What is life-cycle management?
Life-cycle management is a discipline that can be applied to information to ensure that it is managed correctly based on its current status from inception through to disposal. To put that in the context of a document management system, life-cycle management helps us to identify what stage a document is in (production, research, archived etc), and then apply the correct management procedures to it.
At first glance, this may seem a level of unnecessary complexity to apply to a system, which can quite happily manage all the organisations documents in one library. Unfortunately, the truth is that a system only 'appears' to manage the documents. In truth, the documents are all accessible and searchable, but there is often no real management taking place, just contingency for recovery in the event of system failure.
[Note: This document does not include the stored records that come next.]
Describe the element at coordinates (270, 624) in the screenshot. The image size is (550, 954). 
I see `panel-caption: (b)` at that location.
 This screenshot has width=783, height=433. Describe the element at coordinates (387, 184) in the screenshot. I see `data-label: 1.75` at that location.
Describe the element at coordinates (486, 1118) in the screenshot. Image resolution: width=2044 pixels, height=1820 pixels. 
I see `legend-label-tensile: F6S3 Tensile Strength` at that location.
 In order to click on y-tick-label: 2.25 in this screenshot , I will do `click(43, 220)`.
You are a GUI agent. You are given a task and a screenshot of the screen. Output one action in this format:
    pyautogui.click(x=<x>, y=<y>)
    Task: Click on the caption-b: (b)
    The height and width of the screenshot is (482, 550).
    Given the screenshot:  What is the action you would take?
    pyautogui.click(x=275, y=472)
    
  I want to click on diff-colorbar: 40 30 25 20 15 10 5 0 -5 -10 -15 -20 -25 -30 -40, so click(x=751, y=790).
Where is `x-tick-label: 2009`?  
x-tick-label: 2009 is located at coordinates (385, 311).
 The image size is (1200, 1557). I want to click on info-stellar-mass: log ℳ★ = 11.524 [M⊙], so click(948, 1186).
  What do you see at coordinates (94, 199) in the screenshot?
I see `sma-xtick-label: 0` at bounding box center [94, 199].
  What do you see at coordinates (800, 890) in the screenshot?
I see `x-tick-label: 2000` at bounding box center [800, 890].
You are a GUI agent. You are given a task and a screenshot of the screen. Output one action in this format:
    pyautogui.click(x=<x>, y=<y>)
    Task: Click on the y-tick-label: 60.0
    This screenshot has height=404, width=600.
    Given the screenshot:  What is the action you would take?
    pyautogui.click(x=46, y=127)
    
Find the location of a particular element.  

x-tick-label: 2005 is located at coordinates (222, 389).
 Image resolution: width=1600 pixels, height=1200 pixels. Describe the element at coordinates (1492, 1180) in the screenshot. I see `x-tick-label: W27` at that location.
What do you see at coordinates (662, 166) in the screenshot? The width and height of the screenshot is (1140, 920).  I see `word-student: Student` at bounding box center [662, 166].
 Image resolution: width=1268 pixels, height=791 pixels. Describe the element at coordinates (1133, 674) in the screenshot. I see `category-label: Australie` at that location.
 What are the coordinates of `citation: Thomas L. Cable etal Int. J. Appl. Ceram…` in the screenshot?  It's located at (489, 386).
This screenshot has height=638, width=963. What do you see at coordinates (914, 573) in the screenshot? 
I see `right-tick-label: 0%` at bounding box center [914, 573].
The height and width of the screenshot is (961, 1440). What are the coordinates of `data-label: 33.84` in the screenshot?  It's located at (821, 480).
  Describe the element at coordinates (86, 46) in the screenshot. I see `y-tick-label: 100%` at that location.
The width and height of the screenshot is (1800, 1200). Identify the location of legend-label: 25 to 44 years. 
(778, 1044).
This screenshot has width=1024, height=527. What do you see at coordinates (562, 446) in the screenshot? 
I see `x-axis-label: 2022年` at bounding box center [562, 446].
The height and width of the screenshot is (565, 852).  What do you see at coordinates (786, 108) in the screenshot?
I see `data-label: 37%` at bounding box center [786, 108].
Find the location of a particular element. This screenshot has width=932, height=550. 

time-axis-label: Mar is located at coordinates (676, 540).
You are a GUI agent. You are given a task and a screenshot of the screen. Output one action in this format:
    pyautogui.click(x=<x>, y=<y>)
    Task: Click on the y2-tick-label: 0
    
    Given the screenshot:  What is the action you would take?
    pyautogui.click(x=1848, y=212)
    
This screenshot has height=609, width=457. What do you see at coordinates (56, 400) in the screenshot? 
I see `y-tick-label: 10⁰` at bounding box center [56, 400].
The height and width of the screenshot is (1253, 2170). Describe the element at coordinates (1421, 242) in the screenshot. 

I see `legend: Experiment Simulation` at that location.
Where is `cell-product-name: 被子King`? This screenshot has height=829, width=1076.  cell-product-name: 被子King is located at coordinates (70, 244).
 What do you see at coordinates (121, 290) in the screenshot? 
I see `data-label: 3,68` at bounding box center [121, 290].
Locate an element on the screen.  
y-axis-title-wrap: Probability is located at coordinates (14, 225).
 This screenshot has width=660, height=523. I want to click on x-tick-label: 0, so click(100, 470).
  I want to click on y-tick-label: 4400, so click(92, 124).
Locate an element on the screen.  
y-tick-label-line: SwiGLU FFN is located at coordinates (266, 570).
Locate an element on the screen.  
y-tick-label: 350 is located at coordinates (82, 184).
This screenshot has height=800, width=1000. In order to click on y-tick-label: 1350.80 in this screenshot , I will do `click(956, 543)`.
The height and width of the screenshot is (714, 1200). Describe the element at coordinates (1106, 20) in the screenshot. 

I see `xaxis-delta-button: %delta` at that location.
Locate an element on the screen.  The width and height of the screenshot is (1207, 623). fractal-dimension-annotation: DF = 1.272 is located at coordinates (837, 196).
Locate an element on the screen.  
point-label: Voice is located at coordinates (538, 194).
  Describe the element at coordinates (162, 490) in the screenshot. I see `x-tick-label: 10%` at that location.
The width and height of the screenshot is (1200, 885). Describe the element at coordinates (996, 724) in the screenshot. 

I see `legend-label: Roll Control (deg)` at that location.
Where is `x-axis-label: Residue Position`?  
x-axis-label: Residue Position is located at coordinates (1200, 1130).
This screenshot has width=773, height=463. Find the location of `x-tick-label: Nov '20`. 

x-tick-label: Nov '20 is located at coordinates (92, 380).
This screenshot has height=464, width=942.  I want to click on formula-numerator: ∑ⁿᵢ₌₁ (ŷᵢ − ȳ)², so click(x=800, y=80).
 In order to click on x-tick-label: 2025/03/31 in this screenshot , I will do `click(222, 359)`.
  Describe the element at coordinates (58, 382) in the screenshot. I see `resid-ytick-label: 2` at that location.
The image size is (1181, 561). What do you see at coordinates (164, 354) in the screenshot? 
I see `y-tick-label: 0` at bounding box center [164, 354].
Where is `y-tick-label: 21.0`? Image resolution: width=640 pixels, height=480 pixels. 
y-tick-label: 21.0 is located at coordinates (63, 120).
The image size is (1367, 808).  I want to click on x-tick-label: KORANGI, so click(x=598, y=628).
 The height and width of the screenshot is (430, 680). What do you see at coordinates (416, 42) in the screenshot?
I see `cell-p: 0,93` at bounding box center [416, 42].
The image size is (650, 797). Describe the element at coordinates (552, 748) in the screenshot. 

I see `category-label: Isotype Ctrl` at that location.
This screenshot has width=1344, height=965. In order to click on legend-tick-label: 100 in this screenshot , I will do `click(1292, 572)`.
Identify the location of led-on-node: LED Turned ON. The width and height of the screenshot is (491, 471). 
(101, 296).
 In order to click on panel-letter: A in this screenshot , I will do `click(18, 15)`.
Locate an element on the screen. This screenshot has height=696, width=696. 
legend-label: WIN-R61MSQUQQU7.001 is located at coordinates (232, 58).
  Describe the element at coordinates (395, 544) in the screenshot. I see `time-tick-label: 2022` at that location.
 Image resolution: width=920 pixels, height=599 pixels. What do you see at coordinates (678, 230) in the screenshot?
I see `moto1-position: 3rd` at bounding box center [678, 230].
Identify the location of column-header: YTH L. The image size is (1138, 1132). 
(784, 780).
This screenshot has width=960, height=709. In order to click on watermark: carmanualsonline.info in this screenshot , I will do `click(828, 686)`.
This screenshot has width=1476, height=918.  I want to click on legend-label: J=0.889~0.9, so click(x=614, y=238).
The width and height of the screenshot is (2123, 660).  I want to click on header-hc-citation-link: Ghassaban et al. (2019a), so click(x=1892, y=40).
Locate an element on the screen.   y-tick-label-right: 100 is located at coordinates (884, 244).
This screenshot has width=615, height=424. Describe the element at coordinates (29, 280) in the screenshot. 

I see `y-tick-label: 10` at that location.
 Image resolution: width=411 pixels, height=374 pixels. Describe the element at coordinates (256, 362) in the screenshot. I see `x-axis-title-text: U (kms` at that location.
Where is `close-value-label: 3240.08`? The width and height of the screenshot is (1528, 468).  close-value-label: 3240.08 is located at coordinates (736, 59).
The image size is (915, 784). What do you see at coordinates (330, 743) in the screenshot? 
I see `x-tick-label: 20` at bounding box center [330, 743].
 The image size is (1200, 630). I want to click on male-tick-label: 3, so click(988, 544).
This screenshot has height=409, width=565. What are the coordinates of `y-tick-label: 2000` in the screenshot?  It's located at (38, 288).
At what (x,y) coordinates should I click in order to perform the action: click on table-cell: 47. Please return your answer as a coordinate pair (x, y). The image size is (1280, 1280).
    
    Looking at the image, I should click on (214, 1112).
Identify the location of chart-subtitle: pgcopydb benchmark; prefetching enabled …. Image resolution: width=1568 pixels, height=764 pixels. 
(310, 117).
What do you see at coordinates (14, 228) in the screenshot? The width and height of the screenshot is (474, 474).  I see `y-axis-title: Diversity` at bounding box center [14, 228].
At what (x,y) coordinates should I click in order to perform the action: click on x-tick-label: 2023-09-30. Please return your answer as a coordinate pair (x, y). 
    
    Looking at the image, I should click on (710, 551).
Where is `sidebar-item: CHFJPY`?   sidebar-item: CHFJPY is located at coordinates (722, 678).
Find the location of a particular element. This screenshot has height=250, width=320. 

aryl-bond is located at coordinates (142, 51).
With life-cycle management in place, we can separate, and apply different management principals, to documents based on their stage in their life-cycle:-
Production documents can be placed on high availability equipment, with regular backups and fast recovery routes.
Research documents (documents for completed projects or matters) can be placed in read-only libraries, removing the risk of data contamination (a user forgetting to select 'save-as' when they open an old document), reducing backup requirements. This has the added benefit of speeding up user interaction, by allowing users to search either active documents or active and research documents.
Archive documents can be placed in the control of compliance, reducing the risk of 'out-dated' information being used inadvertently.
In an eDocs system life-cycle procedures can be implemented quickly, simply and transparently for the end-user.